[Saved data entries]
· · · ·
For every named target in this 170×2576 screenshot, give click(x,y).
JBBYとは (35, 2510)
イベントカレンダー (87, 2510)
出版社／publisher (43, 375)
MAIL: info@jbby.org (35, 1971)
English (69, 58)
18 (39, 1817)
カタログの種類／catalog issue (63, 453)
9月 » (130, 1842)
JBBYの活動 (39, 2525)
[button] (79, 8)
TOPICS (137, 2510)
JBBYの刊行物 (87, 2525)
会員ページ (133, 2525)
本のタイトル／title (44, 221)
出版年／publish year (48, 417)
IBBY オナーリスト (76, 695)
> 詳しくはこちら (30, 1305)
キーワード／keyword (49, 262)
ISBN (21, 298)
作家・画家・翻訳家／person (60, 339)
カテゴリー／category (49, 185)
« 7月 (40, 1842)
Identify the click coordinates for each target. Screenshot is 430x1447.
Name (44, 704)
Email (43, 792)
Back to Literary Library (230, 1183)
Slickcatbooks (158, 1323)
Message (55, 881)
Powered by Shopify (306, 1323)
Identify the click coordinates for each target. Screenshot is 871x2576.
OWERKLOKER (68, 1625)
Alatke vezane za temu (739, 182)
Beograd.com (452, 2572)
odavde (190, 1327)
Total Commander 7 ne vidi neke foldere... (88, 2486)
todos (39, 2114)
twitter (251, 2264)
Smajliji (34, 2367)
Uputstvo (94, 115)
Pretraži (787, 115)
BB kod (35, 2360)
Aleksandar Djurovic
· · · ·
* ACTIVITY:
Return only this span, exactly: the line that contains "Screenshot is 871x2576." and all lines after it to the end of the records.

* ANSWER:
Identify the click coordinates for each target. Screenshot is 871x2576.
OWERKLOKER (68, 1625)
Alatke vezane za temu (739, 182)
Beograd.com (452, 2572)
odavde (190, 1327)
Total Commander 7 ne vidi neke foldere... (88, 2486)
todos (39, 2114)
twitter (251, 2264)
Smajliji (34, 2367)
Uputstvo (94, 115)
Pretraži (787, 115)
BB kod (35, 2360)
Aleksandar Djurovic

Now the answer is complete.